The data:

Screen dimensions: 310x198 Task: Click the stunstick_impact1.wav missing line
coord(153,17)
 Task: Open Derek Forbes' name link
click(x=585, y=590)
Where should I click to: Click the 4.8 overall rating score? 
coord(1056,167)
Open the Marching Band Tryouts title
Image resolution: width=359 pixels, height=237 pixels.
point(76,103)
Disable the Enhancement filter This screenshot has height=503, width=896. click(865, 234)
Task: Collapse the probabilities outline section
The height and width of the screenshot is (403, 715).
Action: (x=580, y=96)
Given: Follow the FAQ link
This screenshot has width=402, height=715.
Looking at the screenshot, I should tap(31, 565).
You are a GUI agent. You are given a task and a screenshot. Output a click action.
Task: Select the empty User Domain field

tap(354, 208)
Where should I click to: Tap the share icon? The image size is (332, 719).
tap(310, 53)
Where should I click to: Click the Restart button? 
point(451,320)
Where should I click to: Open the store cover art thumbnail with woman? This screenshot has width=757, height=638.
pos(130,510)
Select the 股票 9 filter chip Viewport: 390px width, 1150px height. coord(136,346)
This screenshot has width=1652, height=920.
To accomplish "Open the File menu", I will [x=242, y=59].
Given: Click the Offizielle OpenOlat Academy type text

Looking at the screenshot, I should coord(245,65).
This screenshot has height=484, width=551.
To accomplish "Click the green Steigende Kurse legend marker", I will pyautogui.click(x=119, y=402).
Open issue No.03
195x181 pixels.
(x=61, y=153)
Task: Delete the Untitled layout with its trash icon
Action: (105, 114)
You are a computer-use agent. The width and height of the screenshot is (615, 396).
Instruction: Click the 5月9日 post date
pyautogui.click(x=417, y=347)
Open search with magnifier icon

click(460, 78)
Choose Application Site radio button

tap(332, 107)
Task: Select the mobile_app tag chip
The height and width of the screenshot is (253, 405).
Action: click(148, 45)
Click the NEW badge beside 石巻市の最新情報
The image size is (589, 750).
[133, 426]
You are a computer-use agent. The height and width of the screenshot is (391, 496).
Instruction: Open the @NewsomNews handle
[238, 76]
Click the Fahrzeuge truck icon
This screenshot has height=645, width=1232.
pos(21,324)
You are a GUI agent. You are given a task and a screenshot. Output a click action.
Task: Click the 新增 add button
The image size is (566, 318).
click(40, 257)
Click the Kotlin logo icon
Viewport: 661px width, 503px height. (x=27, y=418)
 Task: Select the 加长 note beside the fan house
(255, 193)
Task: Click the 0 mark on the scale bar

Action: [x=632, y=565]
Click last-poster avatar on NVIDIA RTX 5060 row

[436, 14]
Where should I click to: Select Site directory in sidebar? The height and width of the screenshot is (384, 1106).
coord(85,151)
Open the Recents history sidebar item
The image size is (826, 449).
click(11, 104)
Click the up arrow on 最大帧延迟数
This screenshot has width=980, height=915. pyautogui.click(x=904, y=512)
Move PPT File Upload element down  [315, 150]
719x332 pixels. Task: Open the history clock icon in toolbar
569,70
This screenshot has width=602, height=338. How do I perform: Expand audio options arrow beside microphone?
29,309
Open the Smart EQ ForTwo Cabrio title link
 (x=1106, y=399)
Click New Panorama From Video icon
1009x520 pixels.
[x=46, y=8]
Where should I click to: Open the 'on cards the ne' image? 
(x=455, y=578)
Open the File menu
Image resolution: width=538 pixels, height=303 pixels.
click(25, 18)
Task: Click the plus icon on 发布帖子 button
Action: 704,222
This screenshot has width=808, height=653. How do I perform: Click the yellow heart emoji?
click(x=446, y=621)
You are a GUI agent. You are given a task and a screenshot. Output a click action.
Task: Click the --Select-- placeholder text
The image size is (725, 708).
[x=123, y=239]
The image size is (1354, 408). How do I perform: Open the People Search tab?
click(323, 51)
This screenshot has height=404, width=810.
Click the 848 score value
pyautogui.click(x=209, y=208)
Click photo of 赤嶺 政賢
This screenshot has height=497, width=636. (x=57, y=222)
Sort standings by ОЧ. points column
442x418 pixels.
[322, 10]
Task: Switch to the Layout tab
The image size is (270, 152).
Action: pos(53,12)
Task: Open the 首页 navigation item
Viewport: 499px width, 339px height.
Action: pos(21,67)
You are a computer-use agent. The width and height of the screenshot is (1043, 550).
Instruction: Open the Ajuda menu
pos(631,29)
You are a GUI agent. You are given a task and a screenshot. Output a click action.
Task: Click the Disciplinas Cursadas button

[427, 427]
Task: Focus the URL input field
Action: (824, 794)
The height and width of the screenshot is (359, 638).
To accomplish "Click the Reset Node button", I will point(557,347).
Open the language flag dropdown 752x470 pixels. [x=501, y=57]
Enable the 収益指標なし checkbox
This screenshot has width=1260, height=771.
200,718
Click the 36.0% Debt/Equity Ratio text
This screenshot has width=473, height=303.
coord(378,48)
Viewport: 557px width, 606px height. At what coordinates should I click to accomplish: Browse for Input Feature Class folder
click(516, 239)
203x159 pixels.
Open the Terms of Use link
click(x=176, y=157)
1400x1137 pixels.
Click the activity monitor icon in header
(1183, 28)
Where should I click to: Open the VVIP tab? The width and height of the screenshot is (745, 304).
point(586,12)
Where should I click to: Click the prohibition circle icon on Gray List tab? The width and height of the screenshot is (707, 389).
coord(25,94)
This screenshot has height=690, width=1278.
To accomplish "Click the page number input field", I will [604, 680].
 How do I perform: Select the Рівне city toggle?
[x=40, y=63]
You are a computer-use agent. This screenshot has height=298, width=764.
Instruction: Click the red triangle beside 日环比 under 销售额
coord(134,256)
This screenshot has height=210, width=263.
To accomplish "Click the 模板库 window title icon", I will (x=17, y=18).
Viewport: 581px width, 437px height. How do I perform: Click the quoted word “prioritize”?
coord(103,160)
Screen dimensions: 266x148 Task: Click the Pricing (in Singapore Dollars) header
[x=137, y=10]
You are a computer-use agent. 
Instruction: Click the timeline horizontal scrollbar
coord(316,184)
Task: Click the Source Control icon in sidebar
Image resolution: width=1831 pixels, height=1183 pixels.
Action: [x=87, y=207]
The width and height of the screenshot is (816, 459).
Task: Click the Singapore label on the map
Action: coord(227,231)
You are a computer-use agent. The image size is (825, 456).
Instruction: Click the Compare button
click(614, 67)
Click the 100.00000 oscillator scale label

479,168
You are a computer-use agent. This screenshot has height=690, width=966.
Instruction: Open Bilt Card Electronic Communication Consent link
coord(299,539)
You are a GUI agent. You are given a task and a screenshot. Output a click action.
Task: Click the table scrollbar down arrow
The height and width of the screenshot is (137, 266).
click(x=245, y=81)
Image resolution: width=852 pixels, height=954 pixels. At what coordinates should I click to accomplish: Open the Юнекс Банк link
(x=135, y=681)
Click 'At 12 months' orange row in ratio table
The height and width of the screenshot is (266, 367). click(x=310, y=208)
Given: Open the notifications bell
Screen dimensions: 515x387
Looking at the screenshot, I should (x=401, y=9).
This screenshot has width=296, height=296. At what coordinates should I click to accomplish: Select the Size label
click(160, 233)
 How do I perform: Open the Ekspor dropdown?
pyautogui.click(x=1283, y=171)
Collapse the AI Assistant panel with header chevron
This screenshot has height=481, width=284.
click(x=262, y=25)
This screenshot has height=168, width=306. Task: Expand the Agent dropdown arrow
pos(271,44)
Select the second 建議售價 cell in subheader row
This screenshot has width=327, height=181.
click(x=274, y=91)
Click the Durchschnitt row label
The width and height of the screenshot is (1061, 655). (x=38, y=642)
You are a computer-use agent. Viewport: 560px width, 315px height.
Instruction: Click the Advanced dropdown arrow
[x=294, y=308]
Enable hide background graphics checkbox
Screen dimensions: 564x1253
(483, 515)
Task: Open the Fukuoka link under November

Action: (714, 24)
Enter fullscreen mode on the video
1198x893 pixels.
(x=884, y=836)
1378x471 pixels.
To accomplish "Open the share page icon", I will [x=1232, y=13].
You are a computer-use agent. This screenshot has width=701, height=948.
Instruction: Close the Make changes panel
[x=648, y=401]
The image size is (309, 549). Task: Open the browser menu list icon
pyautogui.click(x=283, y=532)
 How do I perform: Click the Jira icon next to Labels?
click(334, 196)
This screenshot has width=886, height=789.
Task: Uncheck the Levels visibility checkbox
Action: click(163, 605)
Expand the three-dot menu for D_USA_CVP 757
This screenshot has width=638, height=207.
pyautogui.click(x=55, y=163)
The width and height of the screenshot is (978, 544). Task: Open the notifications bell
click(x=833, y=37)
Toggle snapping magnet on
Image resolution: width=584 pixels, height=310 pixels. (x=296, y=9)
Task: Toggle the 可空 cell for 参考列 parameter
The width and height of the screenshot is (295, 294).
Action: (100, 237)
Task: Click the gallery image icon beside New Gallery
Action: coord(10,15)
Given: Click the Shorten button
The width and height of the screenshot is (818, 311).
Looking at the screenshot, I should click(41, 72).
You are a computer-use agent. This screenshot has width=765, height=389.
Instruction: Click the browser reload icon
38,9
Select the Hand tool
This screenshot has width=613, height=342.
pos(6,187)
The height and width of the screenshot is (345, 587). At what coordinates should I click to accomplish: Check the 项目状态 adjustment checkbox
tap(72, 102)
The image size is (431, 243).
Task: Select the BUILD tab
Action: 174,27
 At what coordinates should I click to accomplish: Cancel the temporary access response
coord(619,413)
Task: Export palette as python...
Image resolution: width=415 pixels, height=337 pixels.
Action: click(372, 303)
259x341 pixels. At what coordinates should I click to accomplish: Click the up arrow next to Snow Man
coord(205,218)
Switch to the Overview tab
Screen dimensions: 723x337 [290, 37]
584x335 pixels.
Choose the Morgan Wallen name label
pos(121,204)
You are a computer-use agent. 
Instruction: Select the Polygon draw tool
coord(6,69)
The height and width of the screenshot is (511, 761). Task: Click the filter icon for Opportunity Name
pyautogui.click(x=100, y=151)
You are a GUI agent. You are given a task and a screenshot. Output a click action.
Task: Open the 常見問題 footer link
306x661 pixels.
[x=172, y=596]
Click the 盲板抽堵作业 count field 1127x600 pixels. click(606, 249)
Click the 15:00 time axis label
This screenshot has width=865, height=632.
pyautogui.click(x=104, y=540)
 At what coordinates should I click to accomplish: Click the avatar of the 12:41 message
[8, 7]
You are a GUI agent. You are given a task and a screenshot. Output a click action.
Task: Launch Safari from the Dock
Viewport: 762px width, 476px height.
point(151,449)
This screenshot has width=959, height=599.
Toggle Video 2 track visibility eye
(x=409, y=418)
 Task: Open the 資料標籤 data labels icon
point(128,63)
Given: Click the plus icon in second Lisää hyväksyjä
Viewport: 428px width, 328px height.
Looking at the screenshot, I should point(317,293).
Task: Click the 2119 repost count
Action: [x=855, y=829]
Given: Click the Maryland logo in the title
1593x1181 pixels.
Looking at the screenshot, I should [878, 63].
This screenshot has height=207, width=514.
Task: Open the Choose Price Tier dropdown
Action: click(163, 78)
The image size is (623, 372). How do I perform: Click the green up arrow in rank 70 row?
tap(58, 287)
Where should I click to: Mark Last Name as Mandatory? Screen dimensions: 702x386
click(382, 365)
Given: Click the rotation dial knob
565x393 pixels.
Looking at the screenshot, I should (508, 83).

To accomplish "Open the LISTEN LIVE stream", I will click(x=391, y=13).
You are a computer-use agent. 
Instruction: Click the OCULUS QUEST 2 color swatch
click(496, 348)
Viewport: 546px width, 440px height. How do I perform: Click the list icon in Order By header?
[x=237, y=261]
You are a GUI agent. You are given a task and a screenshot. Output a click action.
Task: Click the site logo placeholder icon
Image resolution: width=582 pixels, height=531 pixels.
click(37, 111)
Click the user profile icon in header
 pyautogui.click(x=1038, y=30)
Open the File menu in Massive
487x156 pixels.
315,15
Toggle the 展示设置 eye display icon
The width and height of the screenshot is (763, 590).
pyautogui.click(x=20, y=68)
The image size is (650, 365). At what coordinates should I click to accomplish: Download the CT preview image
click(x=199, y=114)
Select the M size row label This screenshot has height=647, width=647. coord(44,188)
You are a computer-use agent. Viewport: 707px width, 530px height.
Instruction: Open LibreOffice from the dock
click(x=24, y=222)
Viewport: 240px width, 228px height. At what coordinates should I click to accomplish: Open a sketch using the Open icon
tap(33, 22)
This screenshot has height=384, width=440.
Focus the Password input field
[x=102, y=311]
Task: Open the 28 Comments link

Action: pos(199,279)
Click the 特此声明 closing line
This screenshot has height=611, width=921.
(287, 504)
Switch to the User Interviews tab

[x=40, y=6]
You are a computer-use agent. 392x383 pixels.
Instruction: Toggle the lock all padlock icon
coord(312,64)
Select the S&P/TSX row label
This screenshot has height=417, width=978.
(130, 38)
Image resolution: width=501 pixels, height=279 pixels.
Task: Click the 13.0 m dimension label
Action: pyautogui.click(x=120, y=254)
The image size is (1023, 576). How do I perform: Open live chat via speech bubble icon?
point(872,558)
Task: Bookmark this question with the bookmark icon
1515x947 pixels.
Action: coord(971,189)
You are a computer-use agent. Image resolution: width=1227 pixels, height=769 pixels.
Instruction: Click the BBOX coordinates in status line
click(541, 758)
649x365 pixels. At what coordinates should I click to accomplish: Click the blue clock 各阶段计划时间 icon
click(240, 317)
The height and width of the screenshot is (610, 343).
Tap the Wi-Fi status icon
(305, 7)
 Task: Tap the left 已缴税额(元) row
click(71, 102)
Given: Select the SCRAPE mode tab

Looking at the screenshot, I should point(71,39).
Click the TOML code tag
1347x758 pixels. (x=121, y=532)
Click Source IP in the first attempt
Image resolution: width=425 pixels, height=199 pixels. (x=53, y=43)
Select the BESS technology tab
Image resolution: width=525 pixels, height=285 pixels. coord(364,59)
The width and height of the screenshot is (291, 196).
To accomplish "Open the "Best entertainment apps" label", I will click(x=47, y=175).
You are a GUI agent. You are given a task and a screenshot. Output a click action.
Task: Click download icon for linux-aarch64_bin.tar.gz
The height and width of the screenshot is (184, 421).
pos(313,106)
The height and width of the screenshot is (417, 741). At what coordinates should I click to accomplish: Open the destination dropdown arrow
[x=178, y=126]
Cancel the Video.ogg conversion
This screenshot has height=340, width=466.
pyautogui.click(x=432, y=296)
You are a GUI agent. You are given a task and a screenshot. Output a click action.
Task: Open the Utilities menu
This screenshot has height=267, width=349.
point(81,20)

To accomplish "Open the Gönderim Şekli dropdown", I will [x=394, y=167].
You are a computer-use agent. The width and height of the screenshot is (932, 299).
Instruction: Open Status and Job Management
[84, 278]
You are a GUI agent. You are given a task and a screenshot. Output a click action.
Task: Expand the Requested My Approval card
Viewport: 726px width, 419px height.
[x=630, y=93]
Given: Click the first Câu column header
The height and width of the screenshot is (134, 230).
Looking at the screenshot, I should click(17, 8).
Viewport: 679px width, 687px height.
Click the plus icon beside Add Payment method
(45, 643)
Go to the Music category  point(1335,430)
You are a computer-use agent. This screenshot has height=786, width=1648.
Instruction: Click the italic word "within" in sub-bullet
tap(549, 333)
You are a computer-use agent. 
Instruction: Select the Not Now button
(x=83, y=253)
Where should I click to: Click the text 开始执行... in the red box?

Work order:
If a line above holds the string "Collapse", return it as it stands.

Exercise result:
Task: Collapse the probabilities outline section
Collapse the AI Assistant panel with header chevron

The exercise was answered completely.